Ingredients

  • 3 or 4 Oz. fresh tuna
  • 6 to 7 Oz. fresh salmon
  • 6 to 7 Oz fresh sword fish
  • 3 to 4 Oz good quality pitted black olives - minced
  • 5 small oranges
  • 5 small fennel bulbs
  • Olive oil
  • Fresh lemon juice - filtered (no pits), 1 lemon
  • 1 piece of garlic
  • Oregano
  • Chives
  • The green part of a scallion
  • Salt & pepper
  • Have the fish monger debone for you if s/he's got the time. The weight of the fish is when deboned. You may even want to make extra patties so buy more fish.

Preparation

Crush garlic with flat part of the knife, finely mince the garlic and put into a small bowl. Add 6 tablespoons of olive oil, the lemon juice, S&P, and beat well with a fork. Add -  some of the chive (snipped with a scissor) and two teaspoons of oregano. Set aside in cool place. Peel one orange down to the pulp (make sure there is no white (pith?)). With a sharp knife cut out the wedges doing your best to make sure there is no membrane on your wedges, seed and cube and set aside in medium bowl. Any liquid sitting on the bottom of the bowl add to the oil & lemon juice mix above. Peel the other oranges, remove all the white and slice into wheels and place them equally on 6 serving plates. Trim the fennel, save some of the fuzzy part if you have some, and cube. Trim skin and remove bones from the fish and cut into small cubes. Mix with orange cubes and minced olives.. salt & pepper. Make 6 tartar patties and lay in the middle of your plates. Sprinkle the fennel around each patty, add a table spoon of the olive oil & lemon mixture over each patty, decorate the top of the patties with some fennel fronds and two or 3 of the scallion "strings". Give a good grind of black pepper to each plate. The Patties - and all can be made in the morning. Even the sauce for the pasta can be made ahead of time. You'll just have to heat it up before toping the pasta with it. Pasta - you may say that 80 grams (3 ozs) is too little... I say it is the perfect portion. You want everyone to be hungry to eat your 2nd course. And then if they still are hungry they can fill up on fruit or salad. Salad - Italians eat their salad at the end of their meals... and in the States we eat it first. Personally, I feel it's best and healthier to eat it first. The choice is personal though. Don't buy any fancy bottled salad dressings. Virgin olive oil and some good Cape red wine vinegar will do just fine.

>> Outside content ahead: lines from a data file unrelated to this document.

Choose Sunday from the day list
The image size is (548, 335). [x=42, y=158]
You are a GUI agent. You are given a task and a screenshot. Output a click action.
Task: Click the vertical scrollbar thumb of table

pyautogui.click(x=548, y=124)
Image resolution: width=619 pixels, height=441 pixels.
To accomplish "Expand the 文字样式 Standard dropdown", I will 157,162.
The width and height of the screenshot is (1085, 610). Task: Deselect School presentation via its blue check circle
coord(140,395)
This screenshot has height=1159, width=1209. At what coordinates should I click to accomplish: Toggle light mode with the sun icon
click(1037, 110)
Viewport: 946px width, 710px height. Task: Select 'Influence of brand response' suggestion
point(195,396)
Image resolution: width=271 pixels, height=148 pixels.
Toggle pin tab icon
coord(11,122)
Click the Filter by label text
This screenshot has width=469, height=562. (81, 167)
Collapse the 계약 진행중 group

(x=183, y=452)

If you want it to be special then add some paper thin slices of red onion, a pinch of crushed oregano or even sage and the washed leaves of the tops of radishes. If you can find watercress then use some of t hat. Bread - Italians do not serve bread with their pasta. You may want to put bread sticks on the table... I'm sure you can find fancy ones at the local bakery.